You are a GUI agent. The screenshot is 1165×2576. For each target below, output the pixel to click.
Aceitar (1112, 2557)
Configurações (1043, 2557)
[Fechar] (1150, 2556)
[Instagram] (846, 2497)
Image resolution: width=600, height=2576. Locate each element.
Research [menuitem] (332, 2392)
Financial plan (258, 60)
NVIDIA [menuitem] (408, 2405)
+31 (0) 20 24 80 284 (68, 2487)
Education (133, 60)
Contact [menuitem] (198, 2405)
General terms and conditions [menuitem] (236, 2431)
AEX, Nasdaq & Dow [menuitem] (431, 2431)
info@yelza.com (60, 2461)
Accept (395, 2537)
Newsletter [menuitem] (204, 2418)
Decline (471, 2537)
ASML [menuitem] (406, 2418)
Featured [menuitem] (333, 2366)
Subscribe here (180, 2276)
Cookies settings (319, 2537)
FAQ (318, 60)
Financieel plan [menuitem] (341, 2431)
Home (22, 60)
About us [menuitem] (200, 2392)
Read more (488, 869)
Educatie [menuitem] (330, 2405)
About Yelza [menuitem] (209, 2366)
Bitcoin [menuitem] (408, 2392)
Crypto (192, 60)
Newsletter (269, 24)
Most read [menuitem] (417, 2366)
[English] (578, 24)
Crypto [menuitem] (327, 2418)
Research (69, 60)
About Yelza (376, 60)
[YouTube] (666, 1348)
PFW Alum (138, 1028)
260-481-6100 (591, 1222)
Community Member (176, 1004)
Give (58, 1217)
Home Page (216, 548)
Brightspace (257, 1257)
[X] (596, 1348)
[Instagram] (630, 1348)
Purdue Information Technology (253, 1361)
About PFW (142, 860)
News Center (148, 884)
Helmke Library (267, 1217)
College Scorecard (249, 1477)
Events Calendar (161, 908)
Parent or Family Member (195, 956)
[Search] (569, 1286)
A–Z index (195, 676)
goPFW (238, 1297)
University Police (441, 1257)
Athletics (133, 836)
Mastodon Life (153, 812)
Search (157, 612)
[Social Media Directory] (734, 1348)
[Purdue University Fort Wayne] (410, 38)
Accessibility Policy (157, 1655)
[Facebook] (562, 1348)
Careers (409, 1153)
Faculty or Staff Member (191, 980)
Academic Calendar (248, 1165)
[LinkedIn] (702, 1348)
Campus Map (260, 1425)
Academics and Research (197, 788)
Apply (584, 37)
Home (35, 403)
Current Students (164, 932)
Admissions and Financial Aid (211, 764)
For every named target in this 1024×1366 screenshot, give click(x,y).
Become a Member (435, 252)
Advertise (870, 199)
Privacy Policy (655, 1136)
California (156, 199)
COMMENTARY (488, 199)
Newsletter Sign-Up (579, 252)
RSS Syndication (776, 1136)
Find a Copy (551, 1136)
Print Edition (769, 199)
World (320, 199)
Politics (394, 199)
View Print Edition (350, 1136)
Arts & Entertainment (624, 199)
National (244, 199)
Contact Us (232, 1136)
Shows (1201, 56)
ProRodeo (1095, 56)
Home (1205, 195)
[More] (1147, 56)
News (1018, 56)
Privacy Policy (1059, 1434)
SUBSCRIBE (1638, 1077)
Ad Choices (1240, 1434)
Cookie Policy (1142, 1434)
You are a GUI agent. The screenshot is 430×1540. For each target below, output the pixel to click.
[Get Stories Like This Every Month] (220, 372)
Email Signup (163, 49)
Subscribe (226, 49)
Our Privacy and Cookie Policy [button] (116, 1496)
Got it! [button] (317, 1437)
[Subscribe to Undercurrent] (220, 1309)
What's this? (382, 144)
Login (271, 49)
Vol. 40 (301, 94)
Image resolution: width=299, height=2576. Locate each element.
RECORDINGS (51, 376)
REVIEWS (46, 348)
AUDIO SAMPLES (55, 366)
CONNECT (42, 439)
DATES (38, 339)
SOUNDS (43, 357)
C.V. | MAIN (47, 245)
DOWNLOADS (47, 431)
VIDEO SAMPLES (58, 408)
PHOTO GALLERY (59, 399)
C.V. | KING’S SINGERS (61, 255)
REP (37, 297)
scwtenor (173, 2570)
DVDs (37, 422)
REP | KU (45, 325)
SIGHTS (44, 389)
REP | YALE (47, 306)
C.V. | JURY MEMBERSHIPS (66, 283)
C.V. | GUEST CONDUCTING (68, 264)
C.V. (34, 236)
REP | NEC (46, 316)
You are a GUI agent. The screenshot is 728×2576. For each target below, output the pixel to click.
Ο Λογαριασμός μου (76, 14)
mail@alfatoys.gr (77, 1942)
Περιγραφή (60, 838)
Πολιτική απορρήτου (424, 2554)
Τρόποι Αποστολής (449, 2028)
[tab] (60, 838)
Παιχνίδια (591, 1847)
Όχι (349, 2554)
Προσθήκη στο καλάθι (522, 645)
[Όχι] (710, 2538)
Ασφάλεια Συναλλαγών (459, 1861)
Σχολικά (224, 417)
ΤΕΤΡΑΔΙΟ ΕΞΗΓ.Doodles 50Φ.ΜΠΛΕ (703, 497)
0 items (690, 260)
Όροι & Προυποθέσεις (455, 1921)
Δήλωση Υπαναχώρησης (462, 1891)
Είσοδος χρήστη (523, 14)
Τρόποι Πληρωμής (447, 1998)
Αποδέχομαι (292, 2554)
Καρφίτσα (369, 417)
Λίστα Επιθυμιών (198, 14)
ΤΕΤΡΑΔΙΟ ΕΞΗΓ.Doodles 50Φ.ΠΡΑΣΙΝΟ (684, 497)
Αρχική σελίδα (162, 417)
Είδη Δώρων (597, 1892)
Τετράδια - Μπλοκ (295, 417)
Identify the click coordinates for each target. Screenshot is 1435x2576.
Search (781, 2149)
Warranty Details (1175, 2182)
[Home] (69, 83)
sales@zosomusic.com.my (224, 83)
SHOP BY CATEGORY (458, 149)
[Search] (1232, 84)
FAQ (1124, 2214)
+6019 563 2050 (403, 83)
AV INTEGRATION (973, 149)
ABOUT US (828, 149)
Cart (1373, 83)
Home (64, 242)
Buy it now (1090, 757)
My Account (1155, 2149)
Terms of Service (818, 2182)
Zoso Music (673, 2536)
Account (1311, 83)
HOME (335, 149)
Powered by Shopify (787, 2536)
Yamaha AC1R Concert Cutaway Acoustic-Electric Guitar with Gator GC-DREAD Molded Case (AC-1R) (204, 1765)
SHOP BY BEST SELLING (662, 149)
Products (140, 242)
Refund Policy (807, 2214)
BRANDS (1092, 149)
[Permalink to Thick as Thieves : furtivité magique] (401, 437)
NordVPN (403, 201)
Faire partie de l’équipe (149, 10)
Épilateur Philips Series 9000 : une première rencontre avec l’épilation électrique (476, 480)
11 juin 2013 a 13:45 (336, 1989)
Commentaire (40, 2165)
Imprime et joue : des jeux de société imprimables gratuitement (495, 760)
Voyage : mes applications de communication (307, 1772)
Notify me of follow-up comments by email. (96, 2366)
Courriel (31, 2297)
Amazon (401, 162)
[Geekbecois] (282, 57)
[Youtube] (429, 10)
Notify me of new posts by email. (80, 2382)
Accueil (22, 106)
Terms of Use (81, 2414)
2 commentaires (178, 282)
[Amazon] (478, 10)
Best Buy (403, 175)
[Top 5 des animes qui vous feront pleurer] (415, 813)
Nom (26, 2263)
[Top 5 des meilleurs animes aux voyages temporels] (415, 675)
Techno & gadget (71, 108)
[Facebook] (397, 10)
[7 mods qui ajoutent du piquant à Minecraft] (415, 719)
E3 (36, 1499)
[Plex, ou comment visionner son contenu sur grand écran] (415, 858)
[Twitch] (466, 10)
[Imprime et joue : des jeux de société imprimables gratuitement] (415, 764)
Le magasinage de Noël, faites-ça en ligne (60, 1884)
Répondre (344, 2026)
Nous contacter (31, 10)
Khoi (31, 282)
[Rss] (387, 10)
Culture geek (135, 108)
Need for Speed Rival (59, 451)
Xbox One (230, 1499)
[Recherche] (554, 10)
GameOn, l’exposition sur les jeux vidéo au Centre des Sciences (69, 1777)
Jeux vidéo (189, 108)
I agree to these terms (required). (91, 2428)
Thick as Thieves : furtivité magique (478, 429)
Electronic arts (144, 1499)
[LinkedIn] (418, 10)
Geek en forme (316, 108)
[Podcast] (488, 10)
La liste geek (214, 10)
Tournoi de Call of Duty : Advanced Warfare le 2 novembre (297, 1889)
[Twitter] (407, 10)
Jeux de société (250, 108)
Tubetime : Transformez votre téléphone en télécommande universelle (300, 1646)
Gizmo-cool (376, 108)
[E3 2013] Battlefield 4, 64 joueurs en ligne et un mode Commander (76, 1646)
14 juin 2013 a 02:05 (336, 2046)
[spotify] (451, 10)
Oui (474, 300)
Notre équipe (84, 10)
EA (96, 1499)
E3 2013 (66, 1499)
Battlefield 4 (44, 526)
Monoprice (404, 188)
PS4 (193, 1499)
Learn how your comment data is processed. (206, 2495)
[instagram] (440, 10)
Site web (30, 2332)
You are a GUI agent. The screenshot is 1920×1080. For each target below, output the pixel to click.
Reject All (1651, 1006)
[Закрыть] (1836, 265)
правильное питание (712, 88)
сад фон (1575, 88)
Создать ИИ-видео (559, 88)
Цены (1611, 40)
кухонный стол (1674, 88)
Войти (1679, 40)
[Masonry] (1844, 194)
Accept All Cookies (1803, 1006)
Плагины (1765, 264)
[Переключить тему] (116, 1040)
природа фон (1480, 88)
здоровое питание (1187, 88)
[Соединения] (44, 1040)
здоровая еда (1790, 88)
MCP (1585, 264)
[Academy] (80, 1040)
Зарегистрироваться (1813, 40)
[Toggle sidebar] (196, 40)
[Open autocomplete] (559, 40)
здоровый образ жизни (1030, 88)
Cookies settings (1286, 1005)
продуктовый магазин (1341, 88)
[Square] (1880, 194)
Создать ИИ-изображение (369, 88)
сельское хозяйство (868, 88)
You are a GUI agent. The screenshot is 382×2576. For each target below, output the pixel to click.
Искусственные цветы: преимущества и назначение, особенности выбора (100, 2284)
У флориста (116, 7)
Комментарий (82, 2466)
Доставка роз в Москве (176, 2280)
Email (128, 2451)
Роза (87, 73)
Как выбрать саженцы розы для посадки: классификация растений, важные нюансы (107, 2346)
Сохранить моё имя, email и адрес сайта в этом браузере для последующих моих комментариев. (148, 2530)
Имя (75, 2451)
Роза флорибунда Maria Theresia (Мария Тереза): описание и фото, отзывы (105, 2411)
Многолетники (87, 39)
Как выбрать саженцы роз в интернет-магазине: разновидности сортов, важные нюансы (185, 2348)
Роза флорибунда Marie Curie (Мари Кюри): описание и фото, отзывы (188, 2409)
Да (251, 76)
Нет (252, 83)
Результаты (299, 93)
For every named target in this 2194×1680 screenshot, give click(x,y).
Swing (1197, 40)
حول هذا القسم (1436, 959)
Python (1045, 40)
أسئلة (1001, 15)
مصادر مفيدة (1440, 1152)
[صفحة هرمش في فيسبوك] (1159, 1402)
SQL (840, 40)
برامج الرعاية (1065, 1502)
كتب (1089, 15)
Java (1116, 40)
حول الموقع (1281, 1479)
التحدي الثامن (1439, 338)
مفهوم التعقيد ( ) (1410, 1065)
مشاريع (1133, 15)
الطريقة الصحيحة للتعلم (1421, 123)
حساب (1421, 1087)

════

When a line in the material includes the word "Financial", copy it out.

TASK ANSWER.
Financial plan (258, 60)
Admissions and Financial Aid (211, 764)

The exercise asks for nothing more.